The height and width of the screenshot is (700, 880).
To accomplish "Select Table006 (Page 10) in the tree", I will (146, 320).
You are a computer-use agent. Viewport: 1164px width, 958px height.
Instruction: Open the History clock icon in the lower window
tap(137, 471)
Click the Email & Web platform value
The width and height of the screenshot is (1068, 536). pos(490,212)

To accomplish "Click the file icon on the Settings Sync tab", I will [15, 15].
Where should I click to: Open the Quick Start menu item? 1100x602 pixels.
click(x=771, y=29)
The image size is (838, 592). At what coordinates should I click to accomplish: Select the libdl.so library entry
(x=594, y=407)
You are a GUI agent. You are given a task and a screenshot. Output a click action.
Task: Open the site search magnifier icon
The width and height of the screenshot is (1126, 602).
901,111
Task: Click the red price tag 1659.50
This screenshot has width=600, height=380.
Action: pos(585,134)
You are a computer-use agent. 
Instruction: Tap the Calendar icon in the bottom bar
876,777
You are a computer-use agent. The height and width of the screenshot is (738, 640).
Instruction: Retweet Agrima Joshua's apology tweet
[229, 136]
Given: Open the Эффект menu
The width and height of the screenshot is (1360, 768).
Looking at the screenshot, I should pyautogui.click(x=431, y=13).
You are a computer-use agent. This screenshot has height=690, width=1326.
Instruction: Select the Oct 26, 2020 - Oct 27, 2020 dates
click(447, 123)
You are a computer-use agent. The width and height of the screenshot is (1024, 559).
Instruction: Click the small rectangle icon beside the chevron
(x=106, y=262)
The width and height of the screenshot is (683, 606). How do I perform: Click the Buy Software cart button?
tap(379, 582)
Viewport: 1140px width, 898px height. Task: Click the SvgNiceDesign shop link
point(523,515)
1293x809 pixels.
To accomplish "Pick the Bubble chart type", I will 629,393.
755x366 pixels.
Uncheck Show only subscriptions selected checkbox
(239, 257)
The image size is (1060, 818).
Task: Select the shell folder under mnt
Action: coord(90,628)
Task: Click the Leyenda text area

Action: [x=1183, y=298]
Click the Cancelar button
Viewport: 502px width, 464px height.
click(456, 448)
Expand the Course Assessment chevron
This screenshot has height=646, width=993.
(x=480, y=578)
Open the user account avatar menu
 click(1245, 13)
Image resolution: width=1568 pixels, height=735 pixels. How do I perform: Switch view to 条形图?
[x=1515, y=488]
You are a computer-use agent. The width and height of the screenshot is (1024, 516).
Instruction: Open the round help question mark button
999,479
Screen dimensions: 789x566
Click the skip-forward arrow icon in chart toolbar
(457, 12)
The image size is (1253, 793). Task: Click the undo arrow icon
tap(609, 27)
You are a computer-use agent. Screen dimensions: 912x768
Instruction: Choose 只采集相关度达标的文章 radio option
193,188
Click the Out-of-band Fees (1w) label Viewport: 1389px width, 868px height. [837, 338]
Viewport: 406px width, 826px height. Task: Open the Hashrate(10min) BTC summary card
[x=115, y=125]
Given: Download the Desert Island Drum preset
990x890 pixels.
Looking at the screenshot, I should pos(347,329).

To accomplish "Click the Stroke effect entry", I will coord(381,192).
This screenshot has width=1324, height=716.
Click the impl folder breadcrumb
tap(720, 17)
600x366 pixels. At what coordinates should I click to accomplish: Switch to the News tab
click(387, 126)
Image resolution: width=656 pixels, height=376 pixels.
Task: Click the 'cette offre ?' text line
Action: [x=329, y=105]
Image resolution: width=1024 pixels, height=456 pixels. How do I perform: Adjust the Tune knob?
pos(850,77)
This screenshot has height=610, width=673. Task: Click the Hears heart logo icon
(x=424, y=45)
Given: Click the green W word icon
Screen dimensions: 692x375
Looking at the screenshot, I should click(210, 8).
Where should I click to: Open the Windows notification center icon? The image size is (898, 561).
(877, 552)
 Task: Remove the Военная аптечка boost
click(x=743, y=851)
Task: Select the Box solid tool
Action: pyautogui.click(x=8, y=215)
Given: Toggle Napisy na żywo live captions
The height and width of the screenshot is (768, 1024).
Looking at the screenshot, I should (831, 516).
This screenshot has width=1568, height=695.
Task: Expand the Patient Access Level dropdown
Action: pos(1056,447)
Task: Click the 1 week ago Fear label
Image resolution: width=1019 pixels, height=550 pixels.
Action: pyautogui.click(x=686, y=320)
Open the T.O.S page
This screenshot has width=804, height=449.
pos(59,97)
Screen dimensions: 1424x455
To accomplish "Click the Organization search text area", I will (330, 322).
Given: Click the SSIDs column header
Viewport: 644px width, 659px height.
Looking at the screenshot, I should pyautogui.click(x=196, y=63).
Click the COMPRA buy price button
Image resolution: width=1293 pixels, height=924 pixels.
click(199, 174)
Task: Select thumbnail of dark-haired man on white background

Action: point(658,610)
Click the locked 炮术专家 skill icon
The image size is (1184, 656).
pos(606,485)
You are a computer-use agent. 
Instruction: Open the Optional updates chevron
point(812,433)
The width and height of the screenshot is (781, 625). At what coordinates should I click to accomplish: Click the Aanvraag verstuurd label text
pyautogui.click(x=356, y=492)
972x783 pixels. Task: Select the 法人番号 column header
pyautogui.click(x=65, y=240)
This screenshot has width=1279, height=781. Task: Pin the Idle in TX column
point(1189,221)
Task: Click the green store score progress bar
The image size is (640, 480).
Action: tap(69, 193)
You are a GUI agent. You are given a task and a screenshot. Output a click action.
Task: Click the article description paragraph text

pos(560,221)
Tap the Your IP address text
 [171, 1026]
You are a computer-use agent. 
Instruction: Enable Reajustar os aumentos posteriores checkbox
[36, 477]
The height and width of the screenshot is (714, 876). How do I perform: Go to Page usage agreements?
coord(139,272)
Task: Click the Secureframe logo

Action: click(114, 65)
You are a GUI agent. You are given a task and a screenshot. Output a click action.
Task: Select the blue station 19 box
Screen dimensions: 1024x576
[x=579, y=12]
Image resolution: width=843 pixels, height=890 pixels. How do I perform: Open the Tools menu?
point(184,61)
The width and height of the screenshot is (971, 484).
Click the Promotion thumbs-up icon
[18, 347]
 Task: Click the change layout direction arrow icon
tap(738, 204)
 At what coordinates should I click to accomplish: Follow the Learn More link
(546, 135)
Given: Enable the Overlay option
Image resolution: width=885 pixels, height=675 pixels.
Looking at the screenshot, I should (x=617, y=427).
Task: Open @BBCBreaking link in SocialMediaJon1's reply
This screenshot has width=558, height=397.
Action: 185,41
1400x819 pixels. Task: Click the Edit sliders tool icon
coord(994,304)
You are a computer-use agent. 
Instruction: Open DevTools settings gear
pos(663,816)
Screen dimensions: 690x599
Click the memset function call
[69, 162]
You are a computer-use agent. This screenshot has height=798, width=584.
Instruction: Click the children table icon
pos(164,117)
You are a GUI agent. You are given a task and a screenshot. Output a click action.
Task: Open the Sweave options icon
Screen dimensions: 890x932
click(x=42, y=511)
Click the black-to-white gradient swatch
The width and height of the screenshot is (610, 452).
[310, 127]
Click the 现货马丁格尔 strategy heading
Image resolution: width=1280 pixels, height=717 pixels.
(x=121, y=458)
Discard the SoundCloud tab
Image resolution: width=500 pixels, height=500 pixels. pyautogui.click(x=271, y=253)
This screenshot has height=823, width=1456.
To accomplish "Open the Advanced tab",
= = = = = = =
Type out the entries again, word for word.

The height and width of the screenshot is (700, 880).
To accomplish "Select Table006 (Page 10) in the tree", I will (146, 320).
You are a computer-use agent. Viewport: 1164px width, 958px height.
Instruction: Open the History clock icon in the lower window
tap(137, 471)
Click the Email & Web platform value
The width and height of the screenshot is (1068, 536). pos(490,212)

To accomplish "Click the file icon on the Settings Sync tab", I will [15, 15].
Where should I click to: Open the Quick Start menu item? 1100x602 pixels.
click(x=771, y=29)
The image size is (838, 592). At what coordinates should I click to accomplish: Select the libdl.so library entry
(x=594, y=407)
You are a GUI agent. You are given a task and a screenshot. Output a click action.
Task: Open the site search magnifier icon
The width and height of the screenshot is (1126, 602).
901,111
Task: Click the red price tag 1659.50
This screenshot has width=600, height=380.
Action: pos(585,134)
You are a computer-use agent. 
Instruction: Tap the Calendar icon in the bottom bar
876,777
You are a computer-use agent. The height and width of the screenshot is (738, 640).
Instruction: Retweet Agrima Joshua's apology tweet
[229, 136]
Given: Open the Эффект menu
The width and height of the screenshot is (1360, 768).
Looking at the screenshot, I should pyautogui.click(x=431, y=13).
You are a computer-use agent. This screenshot has height=690, width=1326.
Instruction: Select the Oct 26, 2020 - Oct 27, 2020 dates
click(447, 123)
You are a computer-use agent. The width and height of the screenshot is (1024, 559).
Instruction: Click the small rectangle icon beside the chevron
(x=106, y=262)
The width and height of the screenshot is (683, 606). How do I perform: Click the Buy Software cart button?
tap(379, 582)
Viewport: 1140px width, 898px height. Task: Click the SvgNiceDesign shop link
point(523,515)
1293x809 pixels.
To accomplish "Pick the Bubble chart type", I will 629,393.
755x366 pixels.
Uncheck Show only subscriptions selected checkbox
(239, 257)
The image size is (1060, 818).
Task: Select the shell folder under mnt
Action: coord(90,628)
Task: Click the Leyenda text area

Action: [x=1183, y=298]
Click the Cancelar button
Viewport: 502px width, 464px height.
click(456, 448)
Expand the Course Assessment chevron
This screenshot has height=646, width=993.
(x=480, y=578)
Open the user account avatar menu
 click(1245, 13)
Image resolution: width=1568 pixels, height=735 pixels. How do I perform: Switch view to 条形图?
[x=1515, y=488]
You are a computer-use agent. The width and height of the screenshot is (1024, 516).
Instruction: Open the round help question mark button
999,479
Screen dimensions: 789x566
Click the skip-forward arrow icon in chart toolbar
(457, 12)
The image size is (1253, 793). Task: Click the undo arrow icon
tap(609, 27)
You are a computer-use agent. Screen dimensions: 912x768
Instruction: Choose 只采集相关度达标的文章 radio option
193,188
Click the Out-of-band Fees (1w) label Viewport: 1389px width, 868px height. [837, 338]
Viewport: 406px width, 826px height. Task: Open the Hashrate(10min) BTC summary card
[x=115, y=125]
Given: Download the Desert Island Drum preset
990x890 pixels.
Looking at the screenshot, I should pos(347,329).

To accomplish "Click the Stroke effect entry", I will coord(381,192).
This screenshot has width=1324, height=716.
Click the impl folder breadcrumb
tap(720, 17)
600x366 pixels. At what coordinates should I click to accomplish: Switch to the News tab
click(387, 126)
Image resolution: width=656 pixels, height=376 pixels.
Task: Click the 'cette offre ?' text line
Action: [x=329, y=105]
Image resolution: width=1024 pixels, height=456 pixels. How do I perform: Adjust the Tune knob?
pos(850,77)
This screenshot has height=610, width=673. Task: Click the Hears heart logo icon
(x=424, y=45)
Given: Click the green W word icon
Screen dimensions: 692x375
Looking at the screenshot, I should click(210, 8).
Where should I click to: Open the Windows notification center icon? The image size is (898, 561).
(877, 552)
 Task: Remove the Военная аптечка boost
click(x=743, y=851)
Task: Select the Box solid tool
Action: pyautogui.click(x=8, y=215)
Given: Toggle Napisy na żywo live captions
The height and width of the screenshot is (768, 1024).
Looking at the screenshot, I should (831, 516).
This screenshot has width=1568, height=695.
Task: Expand the Patient Access Level dropdown
Action: pos(1056,447)
Task: Click the 1 week ago Fear label
Image resolution: width=1019 pixels, height=550 pixels.
Action: pyautogui.click(x=686, y=320)
Open the T.O.S page
This screenshot has width=804, height=449.
pos(59,97)
Screen dimensions: 1424x455
To accomplish "Click the Organization search text area", I will (330, 322).
Given: Click the SSIDs column header
Viewport: 644px width, 659px height.
Looking at the screenshot, I should pyautogui.click(x=196, y=63).
Click the COMPRA buy price button
Image resolution: width=1293 pixels, height=924 pixels.
click(199, 174)
Task: Select thumbnail of dark-haired man on white background

Action: point(658,610)
Click the locked 炮术专家 skill icon
The image size is (1184, 656).
pos(606,485)
You are a computer-use agent. 
Instruction: Open the Optional updates chevron
point(812,433)
The width and height of the screenshot is (781, 625). At what coordinates should I click to accomplish: Click the Aanvraag verstuurd label text
pyautogui.click(x=356, y=492)
972x783 pixels. Task: Select the 法人番号 column header
pyautogui.click(x=65, y=240)
This screenshot has width=1279, height=781. Task: Pin the Idle in TX column
point(1189,221)
Task: Click the green store score progress bar
The image size is (640, 480).
Action: tap(69, 193)
You are a GUI agent. You are given a task and a screenshot. Output a click action.
Task: Click the article description paragraph text

pos(560,221)
Tap the Your IP address text
 [171, 1026]
You are a computer-use agent. 
Instruction: Enable Reajustar os aumentos posteriores checkbox
[36, 477]
The height and width of the screenshot is (714, 876). How do I perform: Go to Page usage agreements?
coord(139,272)
Task: Click the Secureframe logo

Action: click(114, 65)
You are a GUI agent. You are given a task and a screenshot. Output a click action.
Task: Select the blue station 19 box
Screen dimensions: 1024x576
[x=579, y=12]
Image resolution: width=843 pixels, height=890 pixels. How do I perform: Open the Tools menu?
point(184,61)
The width and height of the screenshot is (971, 484).
Click the Promotion thumbs-up icon
[18, 347]
 Task: Click the change layout direction arrow icon
tap(738, 204)
 At what coordinates should I click to accomplish: Follow the Learn More link
(546, 135)
Given: Enable the Overlay option
Image resolution: width=885 pixels, height=675 pixels.
Looking at the screenshot, I should (x=617, y=427).
Task: Open @BBCBreaking link in SocialMediaJon1's reply
This screenshot has width=558, height=397.
Action: 185,41
1400x819 pixels. Task: Click the Edit sliders tool icon
coord(994,304)
You are a computer-use agent. 
Instruction: Open DevTools settings gear
pos(663,816)
Screen dimensions: 690x599
Click the memset function call
[69, 162]
You are a computer-use agent. This screenshot has height=798, width=584.
Instruction: Click the children table icon
pos(164,117)
You are a GUI agent. You are given a task and a screenshot. Output a click action.
Task: Open the Sweave options icon
Screen dimensions: 890x932
click(x=42, y=511)
Click the black-to-white gradient swatch
The width and height of the screenshot is (610, 452).
[310, 127]
Click the 现货马丁格尔 strategy heading
Image resolution: width=1280 pixels, height=717 pixels.
(x=121, y=458)
Discard the SoundCloud tab
Image resolution: width=500 pixels, height=500 pixels. pyautogui.click(x=271, y=253)
This screenshot has height=823, width=1456.
To accomplish "Open the Advanced tab",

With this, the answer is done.